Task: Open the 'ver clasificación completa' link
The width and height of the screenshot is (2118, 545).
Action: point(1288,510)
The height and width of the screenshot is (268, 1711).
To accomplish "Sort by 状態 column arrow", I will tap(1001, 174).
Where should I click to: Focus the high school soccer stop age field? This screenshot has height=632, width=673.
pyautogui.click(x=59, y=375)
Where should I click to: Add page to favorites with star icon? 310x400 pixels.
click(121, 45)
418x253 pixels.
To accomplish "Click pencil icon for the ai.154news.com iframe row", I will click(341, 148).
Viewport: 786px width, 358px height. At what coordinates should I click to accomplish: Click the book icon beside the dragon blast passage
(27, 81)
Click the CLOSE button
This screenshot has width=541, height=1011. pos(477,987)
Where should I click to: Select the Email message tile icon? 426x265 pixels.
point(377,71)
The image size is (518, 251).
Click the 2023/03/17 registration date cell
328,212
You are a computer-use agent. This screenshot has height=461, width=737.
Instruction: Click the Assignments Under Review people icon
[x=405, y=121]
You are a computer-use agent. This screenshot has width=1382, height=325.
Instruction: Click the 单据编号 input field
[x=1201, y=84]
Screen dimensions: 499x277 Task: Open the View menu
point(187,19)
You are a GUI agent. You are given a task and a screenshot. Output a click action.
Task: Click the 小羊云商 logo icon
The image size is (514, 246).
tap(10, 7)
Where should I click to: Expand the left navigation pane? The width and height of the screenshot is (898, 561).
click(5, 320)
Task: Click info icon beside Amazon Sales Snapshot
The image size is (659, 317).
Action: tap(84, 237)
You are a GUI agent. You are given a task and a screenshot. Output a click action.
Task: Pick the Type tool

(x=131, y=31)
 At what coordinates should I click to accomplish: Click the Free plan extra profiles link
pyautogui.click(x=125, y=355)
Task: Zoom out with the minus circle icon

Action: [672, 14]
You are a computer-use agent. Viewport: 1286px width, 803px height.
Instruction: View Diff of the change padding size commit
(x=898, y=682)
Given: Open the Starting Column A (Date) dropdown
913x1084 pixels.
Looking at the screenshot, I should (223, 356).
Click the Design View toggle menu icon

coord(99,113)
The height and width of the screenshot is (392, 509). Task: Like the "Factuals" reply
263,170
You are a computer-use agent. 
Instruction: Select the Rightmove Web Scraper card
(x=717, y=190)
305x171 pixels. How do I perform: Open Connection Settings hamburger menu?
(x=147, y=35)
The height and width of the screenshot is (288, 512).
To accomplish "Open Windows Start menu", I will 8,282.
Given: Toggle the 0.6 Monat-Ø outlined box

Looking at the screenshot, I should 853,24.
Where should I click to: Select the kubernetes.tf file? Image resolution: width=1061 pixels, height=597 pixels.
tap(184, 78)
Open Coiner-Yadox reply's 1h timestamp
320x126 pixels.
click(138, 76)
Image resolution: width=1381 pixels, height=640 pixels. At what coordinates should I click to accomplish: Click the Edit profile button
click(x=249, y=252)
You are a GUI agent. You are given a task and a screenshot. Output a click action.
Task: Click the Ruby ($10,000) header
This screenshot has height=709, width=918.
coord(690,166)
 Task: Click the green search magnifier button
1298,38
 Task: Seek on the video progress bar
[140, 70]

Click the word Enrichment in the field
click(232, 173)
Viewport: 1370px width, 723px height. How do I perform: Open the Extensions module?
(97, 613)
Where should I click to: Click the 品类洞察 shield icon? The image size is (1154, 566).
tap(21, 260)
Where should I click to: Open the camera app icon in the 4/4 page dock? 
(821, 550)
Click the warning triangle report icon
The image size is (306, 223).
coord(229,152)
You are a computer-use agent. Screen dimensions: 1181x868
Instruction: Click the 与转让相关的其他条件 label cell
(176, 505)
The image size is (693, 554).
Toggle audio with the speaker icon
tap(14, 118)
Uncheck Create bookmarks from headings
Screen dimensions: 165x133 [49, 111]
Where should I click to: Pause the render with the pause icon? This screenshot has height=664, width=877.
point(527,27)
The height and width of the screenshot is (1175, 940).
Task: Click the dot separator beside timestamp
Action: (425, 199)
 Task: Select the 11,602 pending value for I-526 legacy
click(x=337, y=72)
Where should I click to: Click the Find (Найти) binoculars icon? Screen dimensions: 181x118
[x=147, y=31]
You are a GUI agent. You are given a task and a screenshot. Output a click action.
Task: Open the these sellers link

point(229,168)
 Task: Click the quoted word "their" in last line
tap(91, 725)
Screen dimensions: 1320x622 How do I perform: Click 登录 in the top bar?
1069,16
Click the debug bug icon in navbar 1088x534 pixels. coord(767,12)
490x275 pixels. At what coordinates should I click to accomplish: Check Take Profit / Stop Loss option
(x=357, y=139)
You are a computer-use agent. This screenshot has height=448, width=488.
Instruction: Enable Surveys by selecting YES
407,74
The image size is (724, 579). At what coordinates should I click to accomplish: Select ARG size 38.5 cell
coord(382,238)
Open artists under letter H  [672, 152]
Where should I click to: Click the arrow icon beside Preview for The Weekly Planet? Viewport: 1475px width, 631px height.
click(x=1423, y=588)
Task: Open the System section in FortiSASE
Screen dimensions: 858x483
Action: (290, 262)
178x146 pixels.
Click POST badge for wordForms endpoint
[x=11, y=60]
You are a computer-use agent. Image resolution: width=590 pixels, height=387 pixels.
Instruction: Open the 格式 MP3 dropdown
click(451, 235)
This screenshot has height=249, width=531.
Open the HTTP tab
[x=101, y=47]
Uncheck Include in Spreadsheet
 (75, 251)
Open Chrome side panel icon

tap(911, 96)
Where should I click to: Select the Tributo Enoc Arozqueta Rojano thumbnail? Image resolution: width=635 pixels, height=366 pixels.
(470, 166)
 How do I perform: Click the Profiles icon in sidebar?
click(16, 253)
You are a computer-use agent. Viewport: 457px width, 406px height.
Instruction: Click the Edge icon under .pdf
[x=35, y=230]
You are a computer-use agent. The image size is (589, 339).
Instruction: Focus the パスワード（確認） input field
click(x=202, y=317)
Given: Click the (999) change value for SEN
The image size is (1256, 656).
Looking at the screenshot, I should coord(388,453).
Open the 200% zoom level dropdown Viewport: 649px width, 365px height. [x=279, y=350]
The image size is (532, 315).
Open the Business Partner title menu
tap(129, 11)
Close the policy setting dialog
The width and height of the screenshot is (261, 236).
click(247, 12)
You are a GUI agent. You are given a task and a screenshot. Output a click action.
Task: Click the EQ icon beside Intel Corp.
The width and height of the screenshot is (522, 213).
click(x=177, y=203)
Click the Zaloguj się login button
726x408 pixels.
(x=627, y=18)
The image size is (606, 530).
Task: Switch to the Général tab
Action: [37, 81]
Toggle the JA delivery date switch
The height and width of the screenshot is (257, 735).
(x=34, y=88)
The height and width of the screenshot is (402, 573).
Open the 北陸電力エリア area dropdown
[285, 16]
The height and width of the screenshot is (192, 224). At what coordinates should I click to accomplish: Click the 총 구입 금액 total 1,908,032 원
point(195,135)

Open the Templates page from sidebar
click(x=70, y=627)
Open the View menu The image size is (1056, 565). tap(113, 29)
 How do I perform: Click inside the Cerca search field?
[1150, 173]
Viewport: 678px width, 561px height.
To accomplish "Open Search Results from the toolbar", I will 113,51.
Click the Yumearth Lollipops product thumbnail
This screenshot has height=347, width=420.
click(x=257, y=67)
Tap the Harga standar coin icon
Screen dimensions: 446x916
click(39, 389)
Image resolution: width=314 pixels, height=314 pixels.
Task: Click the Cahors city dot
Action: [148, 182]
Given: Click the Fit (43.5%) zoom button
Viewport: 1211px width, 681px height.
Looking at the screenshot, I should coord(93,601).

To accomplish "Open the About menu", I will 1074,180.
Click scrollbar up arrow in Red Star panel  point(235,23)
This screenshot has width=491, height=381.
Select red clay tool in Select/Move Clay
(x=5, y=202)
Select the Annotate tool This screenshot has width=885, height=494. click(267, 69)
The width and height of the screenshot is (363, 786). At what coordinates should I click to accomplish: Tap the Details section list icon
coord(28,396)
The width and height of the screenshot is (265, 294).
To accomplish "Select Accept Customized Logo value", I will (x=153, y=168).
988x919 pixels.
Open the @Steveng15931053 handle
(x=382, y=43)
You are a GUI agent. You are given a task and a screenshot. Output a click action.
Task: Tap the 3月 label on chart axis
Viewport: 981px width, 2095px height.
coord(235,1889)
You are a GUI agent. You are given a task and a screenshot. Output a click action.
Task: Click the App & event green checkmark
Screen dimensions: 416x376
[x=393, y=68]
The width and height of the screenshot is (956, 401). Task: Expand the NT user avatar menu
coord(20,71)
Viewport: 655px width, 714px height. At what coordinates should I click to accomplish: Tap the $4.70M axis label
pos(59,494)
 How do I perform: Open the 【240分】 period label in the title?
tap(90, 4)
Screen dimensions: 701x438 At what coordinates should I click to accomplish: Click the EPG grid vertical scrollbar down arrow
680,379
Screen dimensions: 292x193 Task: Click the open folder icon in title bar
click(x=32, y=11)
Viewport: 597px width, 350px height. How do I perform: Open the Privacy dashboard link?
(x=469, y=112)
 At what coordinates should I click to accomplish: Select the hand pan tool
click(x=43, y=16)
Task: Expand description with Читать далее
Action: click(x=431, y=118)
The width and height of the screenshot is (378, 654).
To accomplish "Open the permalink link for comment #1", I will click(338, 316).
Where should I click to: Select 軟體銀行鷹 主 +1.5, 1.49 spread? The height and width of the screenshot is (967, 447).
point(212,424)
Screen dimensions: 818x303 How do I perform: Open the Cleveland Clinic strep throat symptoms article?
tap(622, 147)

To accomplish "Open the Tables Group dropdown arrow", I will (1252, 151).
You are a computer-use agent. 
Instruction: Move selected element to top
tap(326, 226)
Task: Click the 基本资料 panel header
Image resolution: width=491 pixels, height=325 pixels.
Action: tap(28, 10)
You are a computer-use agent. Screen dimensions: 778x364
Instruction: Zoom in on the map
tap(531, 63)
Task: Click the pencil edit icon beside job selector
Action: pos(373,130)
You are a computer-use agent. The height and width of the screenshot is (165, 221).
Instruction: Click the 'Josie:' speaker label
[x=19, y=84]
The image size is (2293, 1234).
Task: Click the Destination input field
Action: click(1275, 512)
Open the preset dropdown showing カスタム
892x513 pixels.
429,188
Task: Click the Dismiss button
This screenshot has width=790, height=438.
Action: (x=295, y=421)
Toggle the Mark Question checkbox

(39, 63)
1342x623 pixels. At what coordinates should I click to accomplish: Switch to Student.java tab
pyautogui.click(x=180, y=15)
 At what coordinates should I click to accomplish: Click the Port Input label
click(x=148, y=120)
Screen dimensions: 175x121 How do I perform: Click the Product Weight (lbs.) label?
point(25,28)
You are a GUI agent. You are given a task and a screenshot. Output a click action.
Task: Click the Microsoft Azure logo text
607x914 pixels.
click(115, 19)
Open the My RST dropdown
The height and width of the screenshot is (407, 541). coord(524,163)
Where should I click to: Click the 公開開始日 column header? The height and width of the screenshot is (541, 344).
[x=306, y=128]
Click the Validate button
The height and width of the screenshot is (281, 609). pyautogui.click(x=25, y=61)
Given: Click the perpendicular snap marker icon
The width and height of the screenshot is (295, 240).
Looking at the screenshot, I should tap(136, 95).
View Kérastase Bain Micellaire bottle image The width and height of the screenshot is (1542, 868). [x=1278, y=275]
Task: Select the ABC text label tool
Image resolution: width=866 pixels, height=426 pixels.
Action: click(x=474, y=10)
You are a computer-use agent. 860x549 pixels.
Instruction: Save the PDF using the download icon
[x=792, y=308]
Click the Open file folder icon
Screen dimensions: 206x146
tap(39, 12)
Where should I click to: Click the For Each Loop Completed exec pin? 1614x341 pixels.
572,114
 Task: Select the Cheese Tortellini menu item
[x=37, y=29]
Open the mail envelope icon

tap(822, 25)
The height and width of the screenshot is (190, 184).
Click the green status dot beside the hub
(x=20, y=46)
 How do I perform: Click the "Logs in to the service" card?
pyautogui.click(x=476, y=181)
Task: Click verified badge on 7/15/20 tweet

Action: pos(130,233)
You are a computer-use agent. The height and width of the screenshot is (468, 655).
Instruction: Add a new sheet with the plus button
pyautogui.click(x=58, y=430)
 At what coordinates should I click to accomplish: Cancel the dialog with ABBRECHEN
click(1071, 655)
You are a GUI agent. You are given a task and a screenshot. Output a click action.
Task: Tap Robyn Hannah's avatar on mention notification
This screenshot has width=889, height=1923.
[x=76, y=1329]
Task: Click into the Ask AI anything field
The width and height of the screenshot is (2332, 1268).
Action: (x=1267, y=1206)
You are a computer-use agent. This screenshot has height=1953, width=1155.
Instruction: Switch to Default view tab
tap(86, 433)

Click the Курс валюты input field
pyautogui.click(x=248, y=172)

● ● ● ●

EXERCISE BRIEF.
Copy out the records word for word, from the very first line through the line containing "(x=131, y=31)".

FINISHED ANSWER.
Task: Open the 'ver clasificación completa' link
The width and height of the screenshot is (2118, 545).
Action: point(1288,510)
The height and width of the screenshot is (268, 1711).
To accomplish "Sort by 状態 column arrow", I will tap(1001, 174).
Where should I click to: Focus the high school soccer stop age field? This screenshot has height=632, width=673.
pyautogui.click(x=59, y=375)
Where should I click to: Add page to favorites with star icon? 310x400 pixels.
click(121, 45)
418x253 pixels.
To accomplish "Click pencil icon for the ai.154news.com iframe row", I will click(341, 148).
Viewport: 786px width, 358px height. At what coordinates should I click to accomplish: Click the book icon beside the dragon blast passage
(27, 81)
Click the CLOSE button
This screenshot has width=541, height=1011. pos(477,987)
Where should I click to: Select the Email message tile icon? 426x265 pixels.
point(377,71)
The image size is (518, 251).
Click the 2023/03/17 registration date cell
328,212
You are a computer-use agent. This screenshot has height=461, width=737.
Instruction: Click the Assignments Under Review people icon
[x=405, y=121]
You are a computer-use agent. This screenshot has width=1382, height=325.
Instruction: Click the 单据编号 input field
[x=1201, y=84]
Screen dimensions: 499x277 Task: Open the View menu
point(187,19)
You are a GUI agent. You are given a task and a screenshot. Output a click action.
Task: Click the 小羊云商 logo icon
The image size is (514, 246).
tap(10, 7)
Where should I click to: Expand the left navigation pane? The width and height of the screenshot is (898, 561).
click(5, 320)
Task: Click info icon beside Amazon Sales Snapshot
The image size is (659, 317).
Action: tap(84, 237)
You are a GUI agent. You are given a task and a screenshot. Output a click action.
Task: Pick the Type tool

(x=131, y=31)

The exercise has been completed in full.